Tidak kehilangan semangat
Ketika sedang menjalani kemoterapi untuk kankernya tersebut, Endang pun bertemu dengan teman-teman yang memiliki permasalahn yang kurang lebih sama dengan Endang, yaitu menderita kanker.Akhirnya Endang pun bergabung dengan komunitas Cancer Infromation and Support Center. Komunitas tersebut tidak hanya memiliki anggota yang menderita kanker serviks, tetapi juga berbagai kanker lainnya seperti kanker paru-paru, kanker serviks, bahkan anak-anak pun ada yang menjadi anggota CISC.

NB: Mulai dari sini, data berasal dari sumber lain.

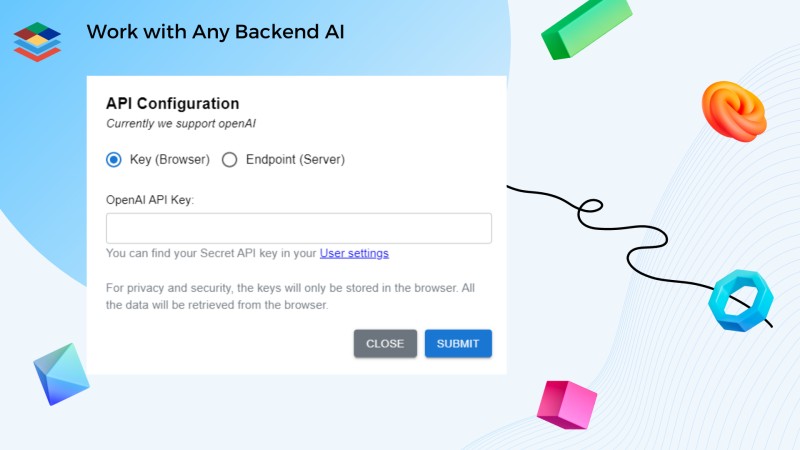
Task: Click the Key (Browser) label text
Action: pyautogui.click(x=169, y=160)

"Di situ saya tidak merasa sendirian lagi, kalau sebelum-sebelumnya kan saya merasa sendirian. Saya merasa orang lain tidak ada yang mengerti rasa sakit yang saya alami seperti apa tetapi begitu saya masuk ke CISC saya pun menyadari kalau ada banyak orang yang bisa survive padahal mereka banyak yang memiliki penyakit yang lebih parah dari saya," tutur Endang.
Dari situ Endang mulai lebih terbuka, bahwa hal yang terpenting dalam menghadapi penyakitnya tersebut adalah semangat.
"Wawasan saya pun mulai terbuka dan saya pun mulai memahami bahwa saya harus menyemangati diri saya sendiri. Tidak boleh sebentar-sebentar mengeluh karena rasa sakit yang dialami. Saya juga jadi belajar untuk bisa tetap semangat walaupun tertatih-tatih," kata Endang.
"Jadi fungsinya grup itu ya penting banget buat kita untuk saling menguatkan. Saat sharing, saling menguatkan, terus kita jadi punya semangat juga. Semangat untuk tetap bisa menjalani pengobatan walaupun efeknya tuh banyak banget. Karena ada teman saya yang efek dari pengobarannya itu bisa sampai ke usus besar dan malah jadi menyebabkan kanker usus besar."
Endang juga mengatakan bahwa kepada penderita kanker, apapun yang terjadi hal utama yang harus dimiliki adalah semangat dan harus bahagia.
Ia juga mengatakan bahwa salah satu alasan mengapa dirinya bisa sembuh dari kanker setelah berkali-kali menjalani sinar radioterapi adalah dengan semangat hidup yang ia miliki dan keinginan untuk terus bahagia.
"Meskipun menderita kanker, saya tidak mau terlihat dikasihani atau terlihat lemas dan pucat. Saya harus tetap terlihat segar dan bahagia," tutup Endang.